Students at Sherman Institute, 1919. Courtesy Sherman Indian High School, Riverside CA.

Wednesday, September 21, 2011

Side Note:

http://www.soros.org/issues/education_youth

The mission statement of the Open Society Foundation:
The Open Society Foundations work to build vibrant and tolerant democracies whose governments are accountable to their citizens. To achieve this mission, the Foundations seek to shape public policies that assure greater fairness in political, legal, and economic systems and safeguard fundamental rights. On a local level, the Open Society Foundations implement a range of initiatives to advance justice, education, public health, and independent media. At the same time, we build alliances across borders and continents on issues such as corruption and freedom of information. The Foundations place a high priority on protecting and improving the lives of people in marginalized communities.


Society Foundation:
They have recently adopted a new initiative focused on revamping the educational paradigms which condition the lives of many minority youths, men in particular, in the United States. Their attempts to change the trajectory "from schools to prisons." Some of the initiative's guidelines include:
  • promote education equity, and dismantle of the school-to-prison pipeline, to ensure that black boys have the opportunity to excel academically, to prepare for college, and to learn skills essential to earning a living wage;
  • strengthen low-income black families through responsible fatherhood initiatives, policy advocacy, and supporting efforts that lift barriers facing single mothers raising black boys;
    • integrate strategic communications into the campaign's work across its three core areas to promote positive messages about black men and boys;
    • promote leadership development and advocacy/organizing training for young black males, providing them with the tools to become empowered citizens and informed advocates for themselves and their communities;


    Here we can see underlying influence from Jacatot, as well at the community approach of Rogers and Malaguzzi.

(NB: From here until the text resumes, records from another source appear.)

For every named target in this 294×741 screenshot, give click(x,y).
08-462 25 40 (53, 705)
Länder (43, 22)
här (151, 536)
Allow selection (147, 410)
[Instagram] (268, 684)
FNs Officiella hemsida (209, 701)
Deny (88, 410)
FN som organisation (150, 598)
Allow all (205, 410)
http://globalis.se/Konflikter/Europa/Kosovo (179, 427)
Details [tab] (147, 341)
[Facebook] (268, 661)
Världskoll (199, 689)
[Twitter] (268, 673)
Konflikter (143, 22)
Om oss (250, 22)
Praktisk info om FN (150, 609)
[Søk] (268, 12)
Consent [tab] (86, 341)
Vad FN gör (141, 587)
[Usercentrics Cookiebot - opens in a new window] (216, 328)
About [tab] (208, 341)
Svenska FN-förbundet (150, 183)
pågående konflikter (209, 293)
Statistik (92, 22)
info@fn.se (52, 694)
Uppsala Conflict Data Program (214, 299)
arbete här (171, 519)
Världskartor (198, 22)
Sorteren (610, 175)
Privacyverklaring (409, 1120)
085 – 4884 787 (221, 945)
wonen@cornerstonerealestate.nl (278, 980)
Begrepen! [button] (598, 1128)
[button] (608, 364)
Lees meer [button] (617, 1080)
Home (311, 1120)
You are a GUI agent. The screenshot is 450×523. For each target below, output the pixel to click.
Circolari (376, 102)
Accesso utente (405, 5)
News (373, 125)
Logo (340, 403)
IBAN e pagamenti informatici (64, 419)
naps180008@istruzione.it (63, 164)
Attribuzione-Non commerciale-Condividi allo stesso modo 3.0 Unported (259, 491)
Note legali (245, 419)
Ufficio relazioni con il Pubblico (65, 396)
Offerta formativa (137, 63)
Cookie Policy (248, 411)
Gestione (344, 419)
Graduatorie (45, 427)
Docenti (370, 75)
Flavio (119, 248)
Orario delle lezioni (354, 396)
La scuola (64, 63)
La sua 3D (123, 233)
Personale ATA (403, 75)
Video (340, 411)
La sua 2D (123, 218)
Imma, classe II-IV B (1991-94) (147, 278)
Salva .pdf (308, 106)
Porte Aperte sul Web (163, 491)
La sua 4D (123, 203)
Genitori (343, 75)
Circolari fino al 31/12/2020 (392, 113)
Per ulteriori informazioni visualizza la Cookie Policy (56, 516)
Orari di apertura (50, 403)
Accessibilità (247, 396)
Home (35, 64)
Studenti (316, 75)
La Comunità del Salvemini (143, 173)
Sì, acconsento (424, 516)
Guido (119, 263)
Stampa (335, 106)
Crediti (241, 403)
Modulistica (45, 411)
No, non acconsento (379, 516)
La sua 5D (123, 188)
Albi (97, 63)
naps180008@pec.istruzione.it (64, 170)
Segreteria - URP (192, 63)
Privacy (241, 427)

I found the guideline addressing the projected messages about black men and boys existing across the nation particularly compelling, in that it recognizes the effect these messages have on limiting the minds of its subjects. The public conceptions, however insidious, of jails waiting for young black boys in New York City, the divine plan in store for them, negates the liberating potential of education. It actively denies their ability to emancipate their minds. Promoting positive messages about black men and boys then, does not provoke effects isolated to the way they are perceived by their society, but more importantly, is a conscious step towards deconstructing a self-fulfilling narrative.